[Material provided Boundary: Start]

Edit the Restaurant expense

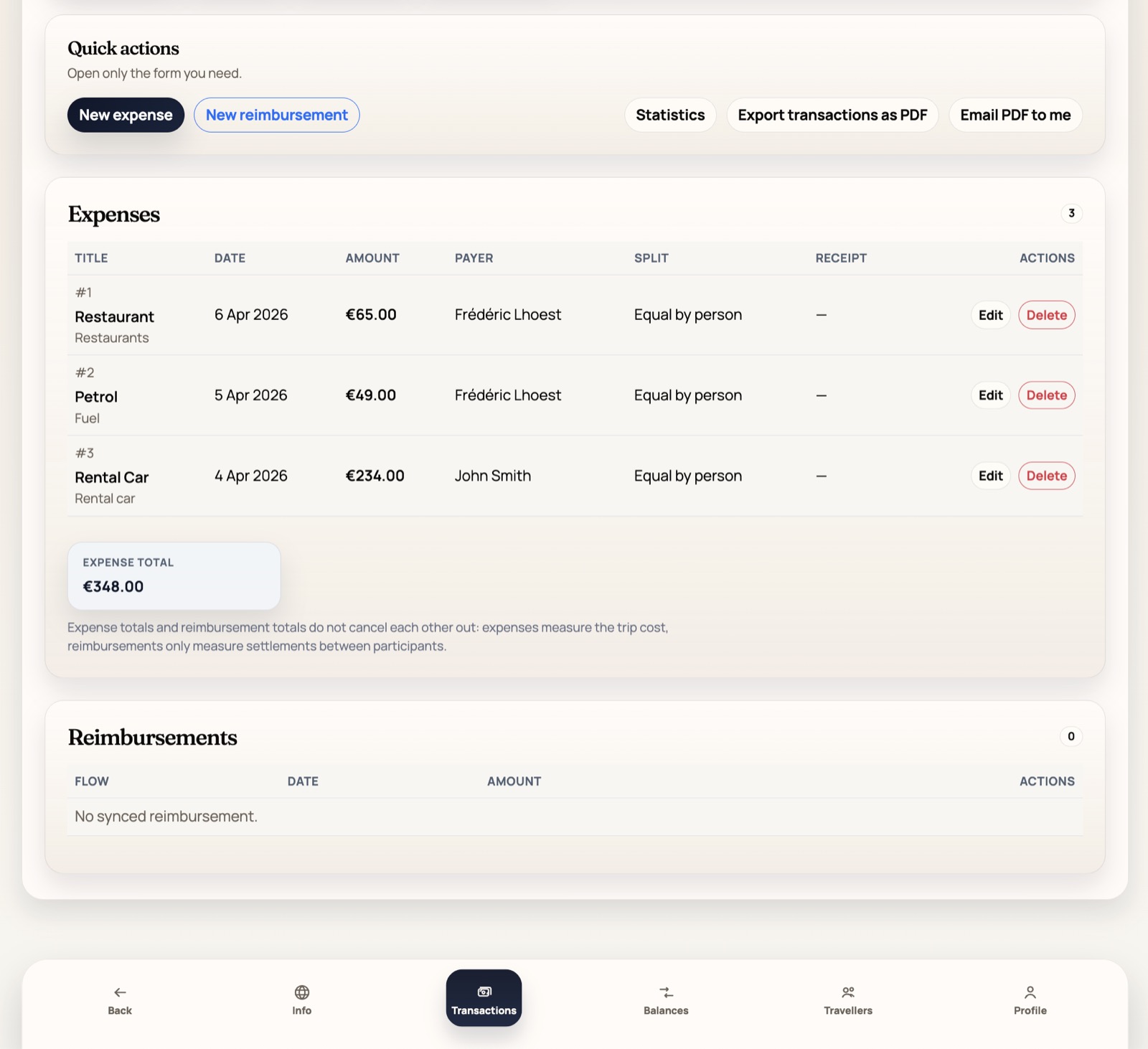click(990, 314)
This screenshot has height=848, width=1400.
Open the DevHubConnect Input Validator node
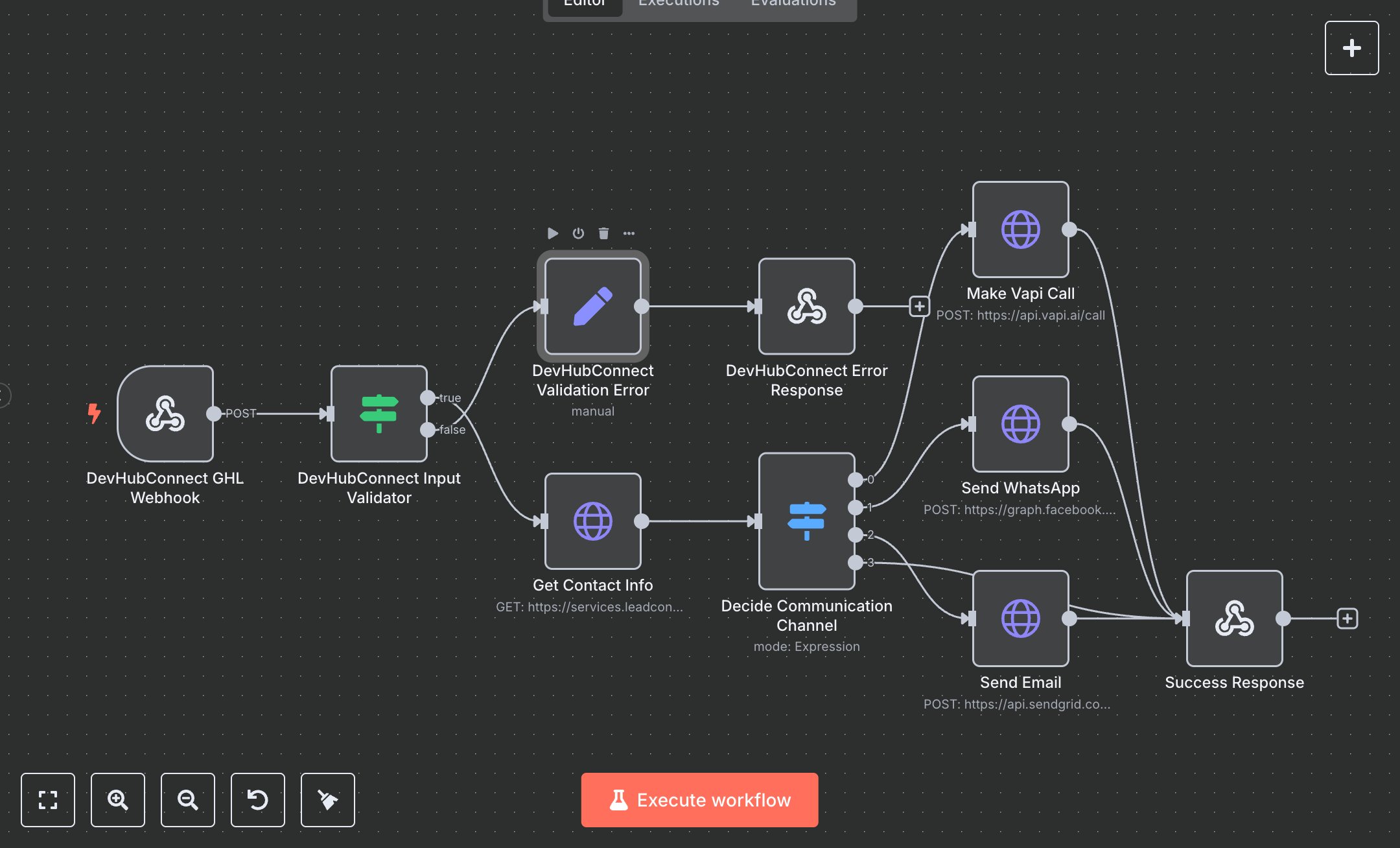coord(379,413)
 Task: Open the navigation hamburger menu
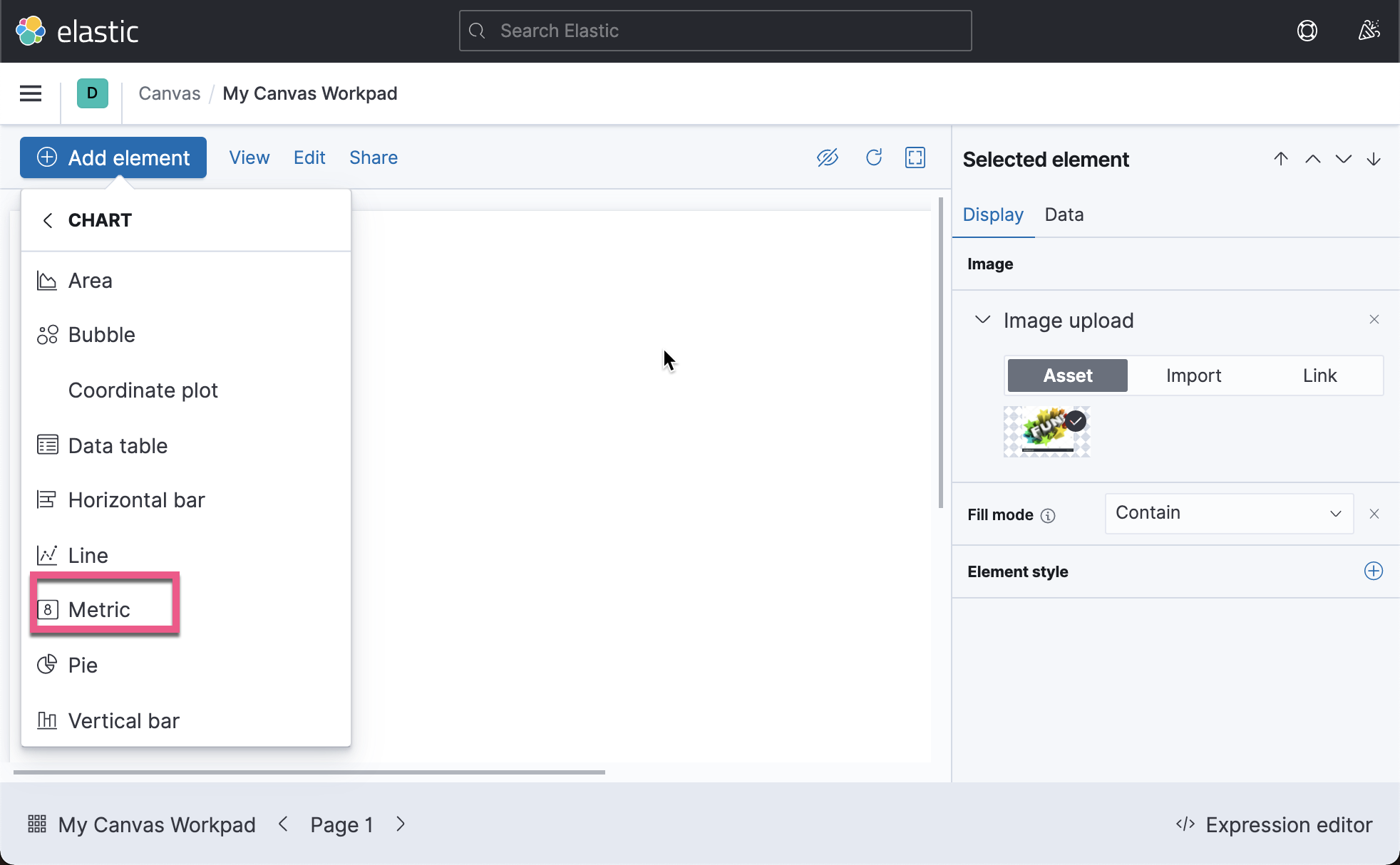(x=30, y=93)
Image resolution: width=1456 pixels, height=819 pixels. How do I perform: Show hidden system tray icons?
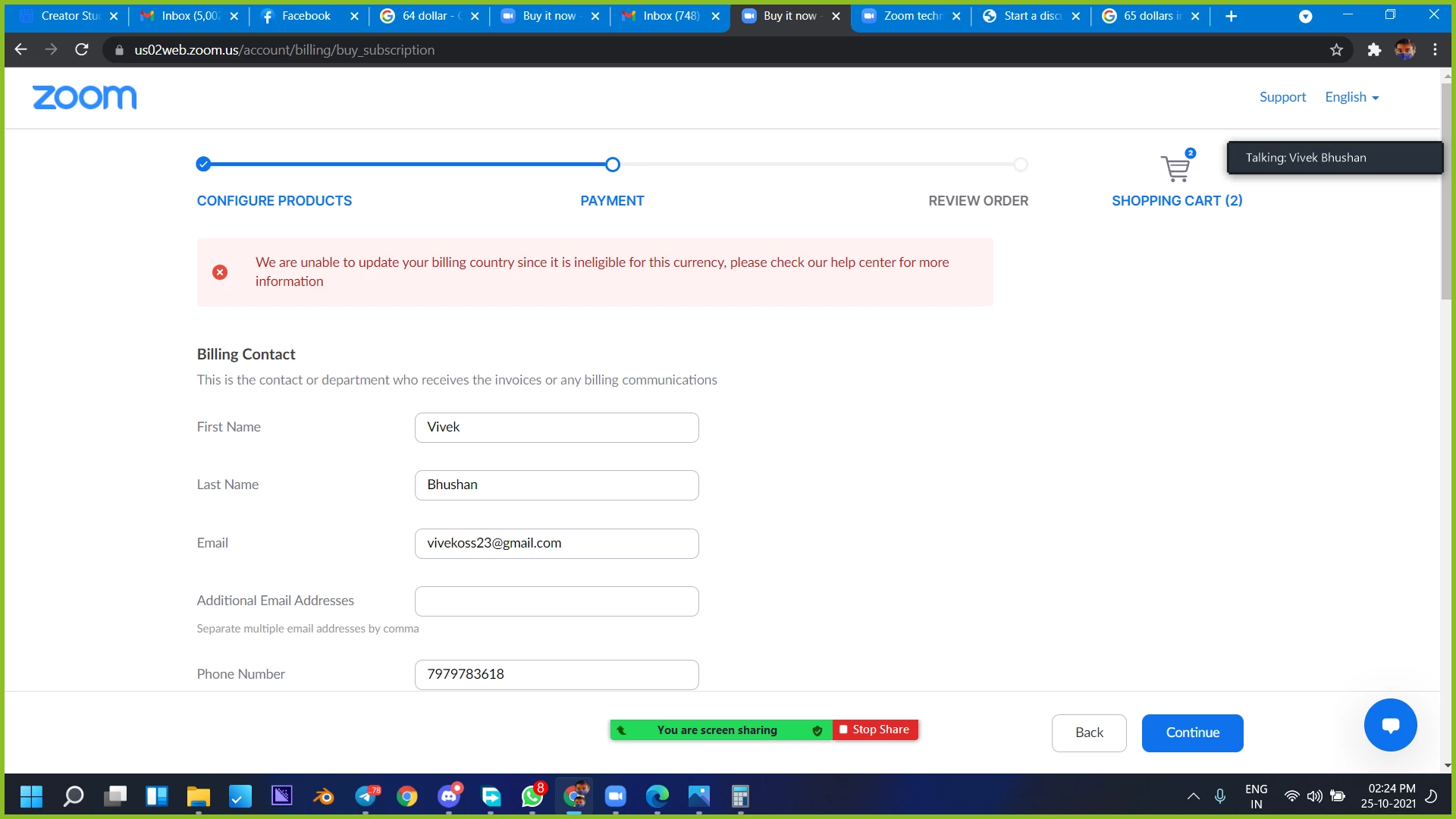tap(1193, 796)
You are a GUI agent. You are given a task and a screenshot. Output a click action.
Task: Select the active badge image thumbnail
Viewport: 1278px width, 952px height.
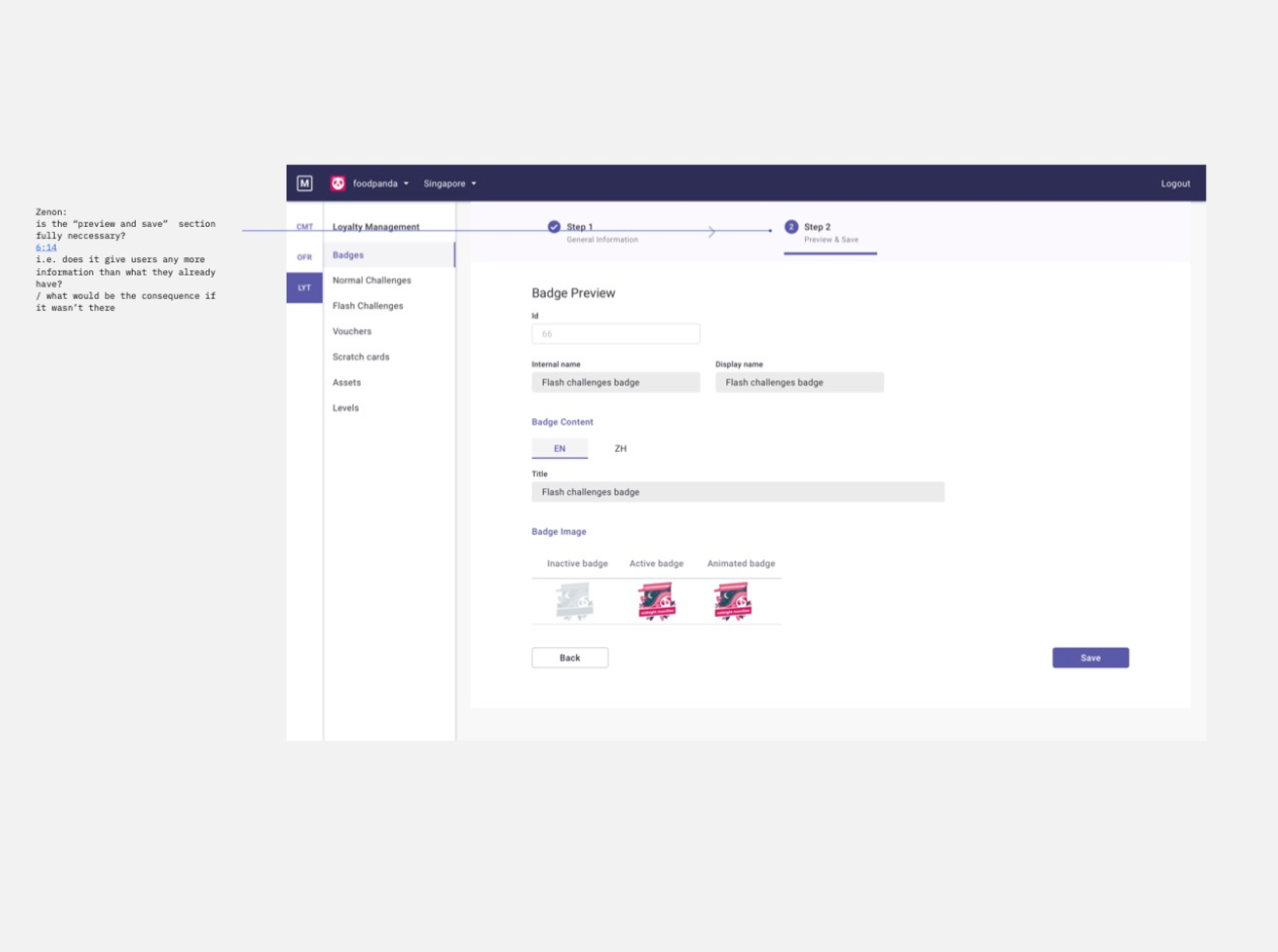point(656,601)
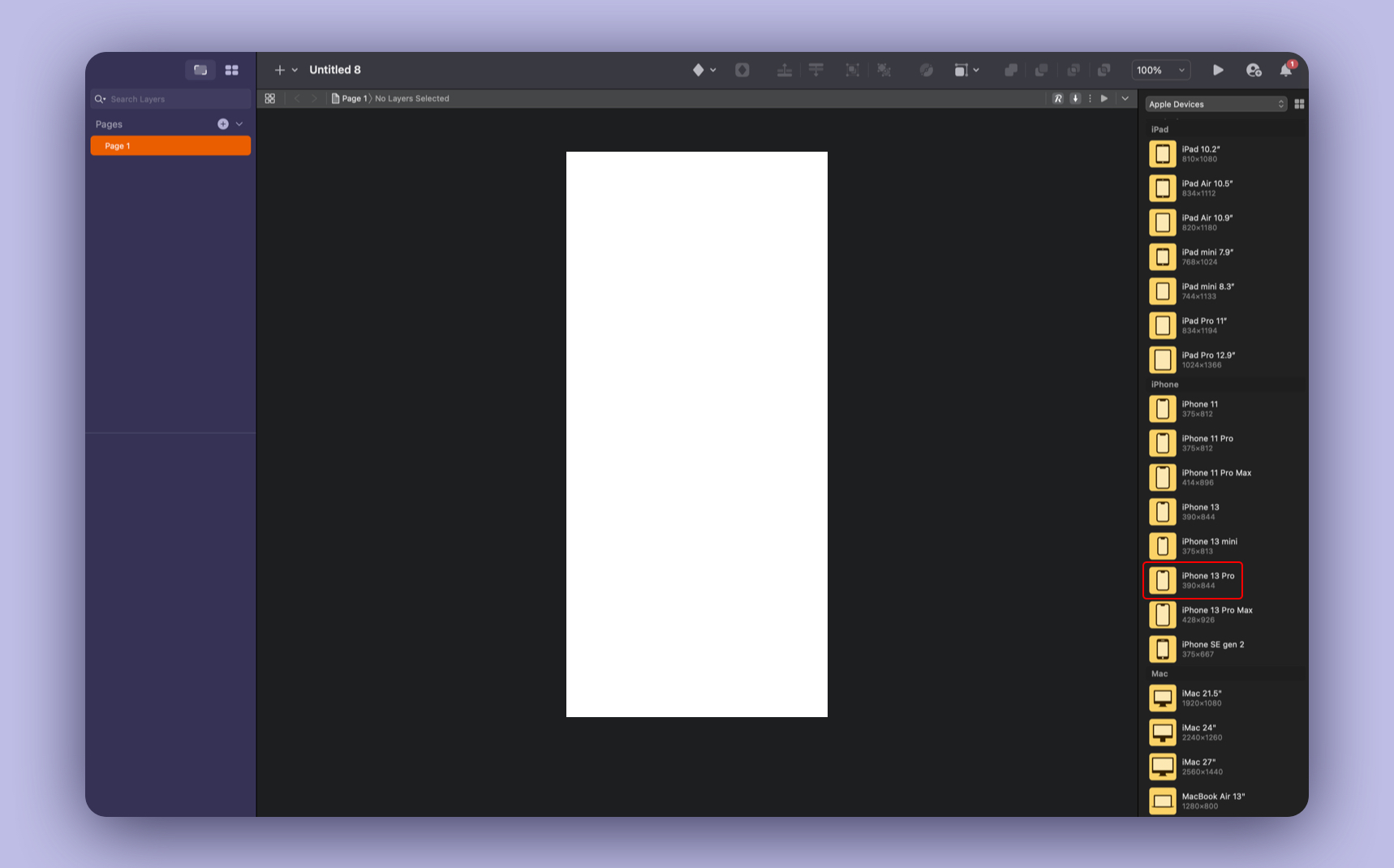1394x868 pixels.
Task: Switch to the Components panel view
Action: pyautogui.click(x=232, y=70)
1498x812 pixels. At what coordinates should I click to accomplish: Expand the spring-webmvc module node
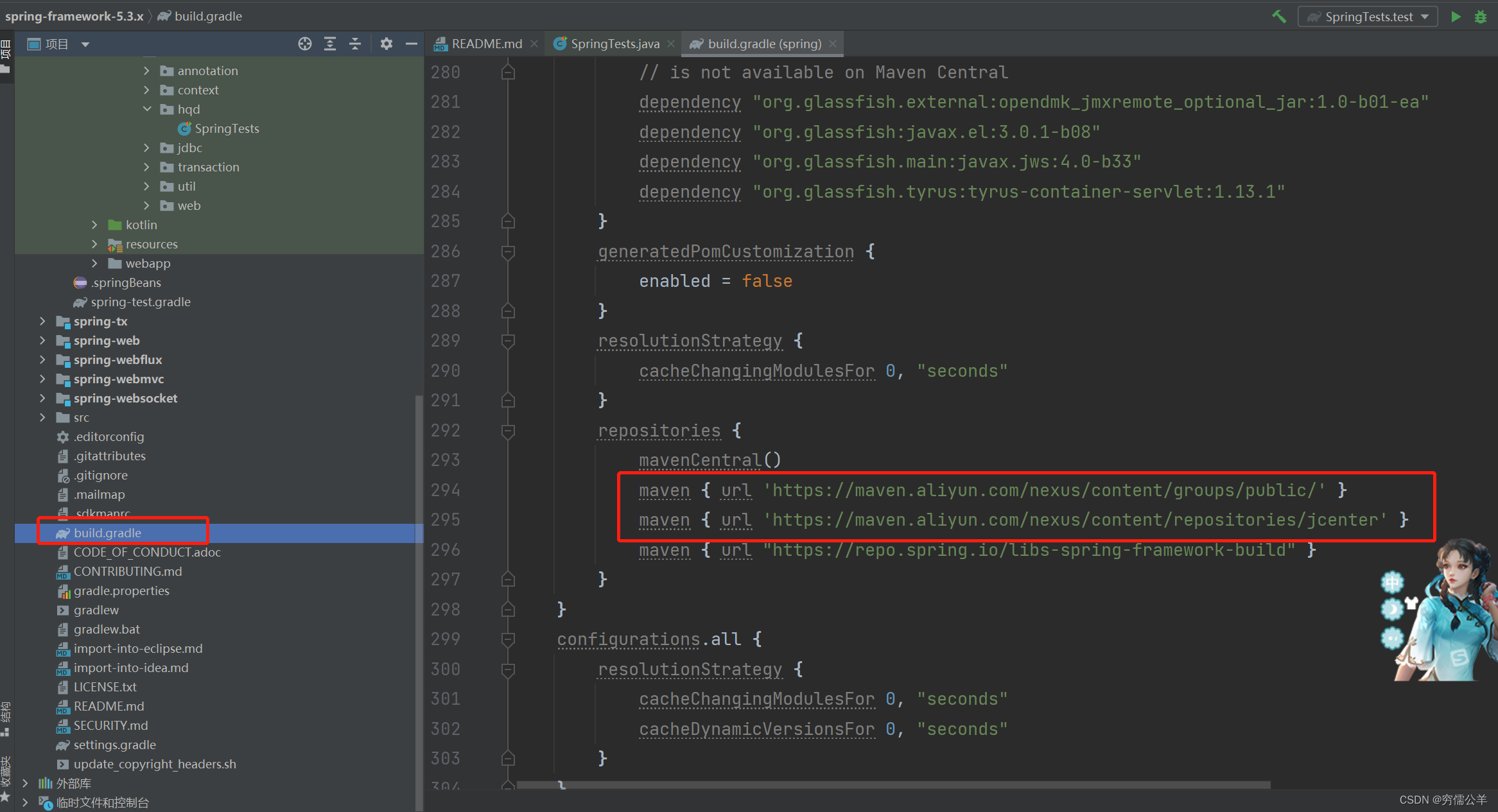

[Material provided Boundary: End]

* Exercise requirements
Of the lines above, copy each that contains "screenshot".

* Finished task
This screenshot has height=848, width=1400.
You are a GUI agent. You are given a task and a screenshot. Output a click action.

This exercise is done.